Ontario’s 2025 Fall Economic Statement: little new spending, slightly lower deficits

Ontario legislature, where the 2025 Fall Economic Statement was tabled

It was a tall order for the Carney government to deliver a federal budget that featured growth-driving investments while maintaining some semblance of fiscal responsibility—see our blog on Budget 2025 for a full summary and analysis. The federal budget posted significantly higher deficits and proposed measures that bet big on the private sector making major investments amid widespread geopolitical uncertainty. It is a very big gamble that may yet fail. But Ontario’s Conservative government surely empathizes with the Liberals’ tax-and-spend highwire act. While every province has felt the pain of Trump’s tariffs, few have grappled with the existential economic threats facing Ontario, where punishing levies risk the very existence of key industries ranging from steel to auto manufacturing. Even in the face of these challenges, the province tabled a 2025 Fall Economic Statement with some relatively positive fiscal news.

Unlike at the federal level, Ontario is at least on a path to a balanced budget, which is currently forecast for 2027-28. Deficits are projected to come in lower than expected at $13.5 billion for 2025–26—this year’s provincial budget had forecast a deficit of $14.6 billion—$7.8 billion for 2026–27 and a surplus of $0.2 billion in 2027–28. The province’s net debt-to-GDP is pegged at 37.7 per cent for 2025–26, down from the 37.9 per cent projected in this year’s provincial budget.

Less sunny is the real GDP growth outlook, which is set to decline to 0.8 per cent in 2025 from 1.4 per cent last year, before rising slightly to 0.9 per cent in 2026. GDP growth is expected to then increase to 1.8 per cent in 2027 and 1.9 per cent in 2028. Another source of fiscal anxiety is the province’s net debt, which continues to surge and is estimated at $458.62 billion for the current fiscal year, up from $427 billion in 2024-25. Unemployment is also expected to spike to 7.8 per cent this year, up nearly a full percentage point.

How Ontario’s debt burden will be reduced in future remains anyone’s guess. And should the Trump administration win a case before the U.S. Supreme Court (or simply tap other legislation) to continue levying tariffs at will, who knows what might be in store for the province’s damaged economy?

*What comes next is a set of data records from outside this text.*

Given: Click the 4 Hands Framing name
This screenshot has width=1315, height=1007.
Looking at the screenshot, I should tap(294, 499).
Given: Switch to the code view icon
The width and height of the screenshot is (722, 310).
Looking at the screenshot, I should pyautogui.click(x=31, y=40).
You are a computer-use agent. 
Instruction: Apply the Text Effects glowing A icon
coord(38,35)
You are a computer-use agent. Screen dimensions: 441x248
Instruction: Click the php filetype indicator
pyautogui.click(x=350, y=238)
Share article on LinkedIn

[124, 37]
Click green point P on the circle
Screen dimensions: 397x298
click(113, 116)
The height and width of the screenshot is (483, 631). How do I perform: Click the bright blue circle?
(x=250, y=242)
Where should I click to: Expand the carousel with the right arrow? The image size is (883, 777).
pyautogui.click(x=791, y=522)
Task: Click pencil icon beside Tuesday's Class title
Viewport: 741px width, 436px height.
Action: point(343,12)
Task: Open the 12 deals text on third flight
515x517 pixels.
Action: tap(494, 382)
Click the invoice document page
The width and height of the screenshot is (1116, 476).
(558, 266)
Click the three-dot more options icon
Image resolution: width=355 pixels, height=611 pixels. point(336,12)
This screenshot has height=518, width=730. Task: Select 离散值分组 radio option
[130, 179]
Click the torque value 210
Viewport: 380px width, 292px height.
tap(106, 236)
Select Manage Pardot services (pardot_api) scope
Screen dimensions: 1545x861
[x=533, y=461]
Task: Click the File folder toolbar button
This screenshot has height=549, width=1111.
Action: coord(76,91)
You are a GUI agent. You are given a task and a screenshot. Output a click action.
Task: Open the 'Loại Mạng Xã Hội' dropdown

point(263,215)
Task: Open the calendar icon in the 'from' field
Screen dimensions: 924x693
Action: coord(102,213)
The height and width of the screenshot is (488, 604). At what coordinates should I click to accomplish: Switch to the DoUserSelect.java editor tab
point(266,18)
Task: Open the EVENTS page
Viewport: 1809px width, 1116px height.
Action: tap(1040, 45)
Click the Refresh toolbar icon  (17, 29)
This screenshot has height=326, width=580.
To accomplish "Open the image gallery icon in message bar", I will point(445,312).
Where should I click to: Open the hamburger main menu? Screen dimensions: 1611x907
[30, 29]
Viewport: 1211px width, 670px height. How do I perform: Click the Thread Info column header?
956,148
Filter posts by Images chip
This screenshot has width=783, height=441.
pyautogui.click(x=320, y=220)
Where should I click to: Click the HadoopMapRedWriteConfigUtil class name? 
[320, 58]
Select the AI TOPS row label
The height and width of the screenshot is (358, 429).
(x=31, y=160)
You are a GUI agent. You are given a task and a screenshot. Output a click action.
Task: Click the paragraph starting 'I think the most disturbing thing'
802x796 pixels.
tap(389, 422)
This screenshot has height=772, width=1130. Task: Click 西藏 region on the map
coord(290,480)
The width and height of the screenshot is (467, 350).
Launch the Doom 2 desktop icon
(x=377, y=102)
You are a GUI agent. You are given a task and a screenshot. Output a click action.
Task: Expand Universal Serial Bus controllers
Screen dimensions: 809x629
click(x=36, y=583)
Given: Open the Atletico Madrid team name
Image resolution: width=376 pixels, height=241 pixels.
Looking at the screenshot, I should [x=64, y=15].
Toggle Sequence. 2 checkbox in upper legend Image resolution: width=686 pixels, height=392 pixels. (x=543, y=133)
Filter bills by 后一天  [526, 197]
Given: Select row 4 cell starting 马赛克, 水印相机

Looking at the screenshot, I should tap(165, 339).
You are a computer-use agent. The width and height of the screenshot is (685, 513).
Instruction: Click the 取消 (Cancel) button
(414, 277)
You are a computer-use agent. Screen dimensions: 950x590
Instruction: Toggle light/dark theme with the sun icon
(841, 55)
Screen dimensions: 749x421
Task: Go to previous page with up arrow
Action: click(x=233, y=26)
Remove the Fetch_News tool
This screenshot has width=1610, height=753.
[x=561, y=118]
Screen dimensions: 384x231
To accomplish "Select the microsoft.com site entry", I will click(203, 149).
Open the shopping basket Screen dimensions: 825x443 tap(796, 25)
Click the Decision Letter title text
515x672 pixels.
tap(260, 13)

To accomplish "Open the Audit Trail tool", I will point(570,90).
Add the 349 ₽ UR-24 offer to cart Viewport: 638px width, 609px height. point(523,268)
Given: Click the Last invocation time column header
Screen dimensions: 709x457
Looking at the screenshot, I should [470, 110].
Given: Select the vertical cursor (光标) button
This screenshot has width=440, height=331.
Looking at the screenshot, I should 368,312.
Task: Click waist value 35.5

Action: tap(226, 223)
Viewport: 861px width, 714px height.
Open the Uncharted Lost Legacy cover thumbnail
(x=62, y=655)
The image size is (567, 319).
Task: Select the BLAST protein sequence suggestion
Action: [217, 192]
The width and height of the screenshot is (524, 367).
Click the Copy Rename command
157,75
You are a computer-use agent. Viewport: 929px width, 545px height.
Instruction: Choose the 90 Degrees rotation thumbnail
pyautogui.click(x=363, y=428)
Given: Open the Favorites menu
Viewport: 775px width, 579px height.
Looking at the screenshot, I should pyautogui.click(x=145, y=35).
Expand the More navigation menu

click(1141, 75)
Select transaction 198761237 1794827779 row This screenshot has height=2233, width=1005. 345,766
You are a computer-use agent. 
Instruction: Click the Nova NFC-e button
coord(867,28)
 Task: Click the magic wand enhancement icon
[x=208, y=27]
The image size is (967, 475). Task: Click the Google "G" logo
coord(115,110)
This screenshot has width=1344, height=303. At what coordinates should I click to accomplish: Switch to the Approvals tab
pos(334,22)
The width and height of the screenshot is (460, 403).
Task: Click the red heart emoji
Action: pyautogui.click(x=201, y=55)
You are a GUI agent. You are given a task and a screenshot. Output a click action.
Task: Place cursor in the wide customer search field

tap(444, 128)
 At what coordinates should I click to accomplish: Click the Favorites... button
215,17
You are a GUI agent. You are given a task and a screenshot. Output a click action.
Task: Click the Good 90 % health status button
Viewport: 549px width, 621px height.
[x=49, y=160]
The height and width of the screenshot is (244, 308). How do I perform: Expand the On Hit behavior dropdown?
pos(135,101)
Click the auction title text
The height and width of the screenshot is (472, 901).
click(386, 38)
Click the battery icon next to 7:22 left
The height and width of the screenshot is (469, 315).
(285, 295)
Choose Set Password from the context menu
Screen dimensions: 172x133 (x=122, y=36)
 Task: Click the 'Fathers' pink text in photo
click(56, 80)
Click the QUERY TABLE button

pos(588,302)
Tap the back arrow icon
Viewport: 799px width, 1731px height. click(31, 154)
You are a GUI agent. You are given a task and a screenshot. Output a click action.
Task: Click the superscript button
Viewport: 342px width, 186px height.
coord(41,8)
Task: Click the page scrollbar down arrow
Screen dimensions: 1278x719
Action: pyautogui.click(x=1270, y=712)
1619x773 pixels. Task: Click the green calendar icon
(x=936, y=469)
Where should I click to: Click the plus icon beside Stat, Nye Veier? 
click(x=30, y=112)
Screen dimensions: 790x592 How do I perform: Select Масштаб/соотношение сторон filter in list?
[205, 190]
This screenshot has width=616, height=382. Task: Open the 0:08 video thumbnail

Leading into the tabling of the 2025 Fall Economic Statement, Finance Minister Peter Bethlenfalvy was critical of Ottawa’s budget for not going far enough to kick-start economic productivity, deliver personal and corporate tax relief or introduce spending to help soothe the business community’s frayed nerves. Yet his own plan was notably short on growth-driving measures. In fact, it was mostly a 2025 highlight package with only a few new announcements.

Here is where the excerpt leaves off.